Veronika hat sich längst in ihrer Krippe eingewöhnt. Auch wenn Mama und Papa etwas ängstlich waren, lief doch alles wunderbar glatt. Das Zauberwort dabei: „Berliner Eingliederungsmodell“!

Natürlich hatte die Mama von Veronika etwas Angst, als sie plötzlich loslassen musste. Sie war ja auch nahezu Tag und Nach für sie da. Und jetzt auf einmal stundenlang weg und noch so klein – wie kann das gehen? Ganz einfach! Die Profis von der Krippe haben die Tricks raus.

Fünf Tipps zum Loslassen und Eingewöhnen

Tipp 1

Sprechen Sie alles genau mit der Leitung der Kinderkrippe durch. Nehmen Sie sich dafür Zeit. Sie wird Ihnen die Bezugsperson für Ihr Kind vorstellen – eine Erzieherin oder Kinderpflegerin, die immer für Ihr Kind da ist, fast wie Sie selbst. Das gibt Ihnen Sicherheit und das spürt Ihr Kind. Zögern, Zaudern gar Angst – das macht auch Ihr Kind ängstlich.

Tipp 2

Am Anfang sollten Sie noch für das Kind in der Krippe da sein. Lassen Sie es einfach machen. Wenn es bei Ihnen sein will, drängen Sie es nicht zum Spielen mit den anderen Kindern. Wenn es unternehmenslustig wird, umso besser. Sie sind ja noch da als „Fluchtpunkt“.

Tipp 3

So ab dem vierten Tag wird die „Bezugsbetreuerin“ aktiver. Sie übernimmt immer mehr Ihre Rolle. Spielt mit dem Kind, sitzt in der Frühstückspause neben ihm, baut Vertrauen auf, langsam und stetig. Wenn das gelungen ist, können Sie sich von Ihrem Kind verabschieden. Sie bleiben aber noch in der Kita, lesen in einer Ecke oder arbeiten an Ihrem Laptop, ganz entspannt. Wenn es „brennt“, sind Sie ja da.

Tipp 4

Sie können die Zeiträume der Trennung jetzt vergrößern. Ihr Kind sollte aber noch nicht den ganzen Tag in der Krippe bleiben. Das Schlafen über die Mittagszeit klappt vielleicht noch nicht ganz.

Tipp 5

Wenn Ihr Kind der Erzieherin ganz vertraut und sich bei ihr wohlfühlt, ist die Eingewöhnung fast geschafft. Vielleicht kommt es ab und zu noch vor, dass Ihr Kind gerne mit Ihnen weggehen würde, aber es lässt sich bestimmt schnell von der persönlichen Kinderkrippenbetreuung umstimmen. Und da sind ja auch noch die anderen Kinder, mit denen Ihr Kind mittlerweile gerne spielt. Sie können jetzt beruhigt Ihrer Arbeit nachgehen. Natürlich gibt es für Notfälle noch eine Hotline. Die wird aber bestimmt selten gebraucht.

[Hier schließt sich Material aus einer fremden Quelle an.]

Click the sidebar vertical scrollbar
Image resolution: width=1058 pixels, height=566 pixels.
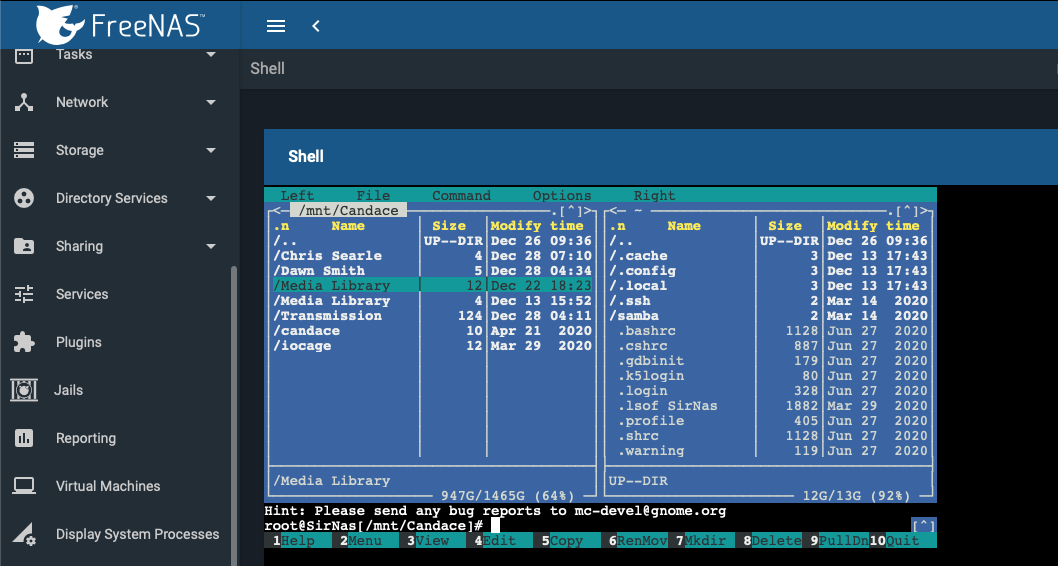click(x=235, y=400)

Ein zusätzlicher Tipps von den Profis aus den Kitas der Diakonie Neuendettelsau:

Nicht die Mutter muss das alles alleine bewerkstelligen. Natürlich kann das auch der Vater oder eine weitere Bezugsperson, zum Beispiel die Oma, machen. Vor allem, wenn das Kind schon ein bisschen eingewöhnt ist. Dann kann auch eine andere, vertraute Bezugsperson der „Rettungsanker“ sein.


Diese Tipps kommen von Antje Werner, Leiterin der Krippe Finkenpark Fürth der Diakonie Neuendettelsau. Das in der Kinderkrippe Finkenpark ausgeführte „Berliner Eingliederungsmodell“ wird in allen Kitas der Diakonie Neuendettelsau praktiziert.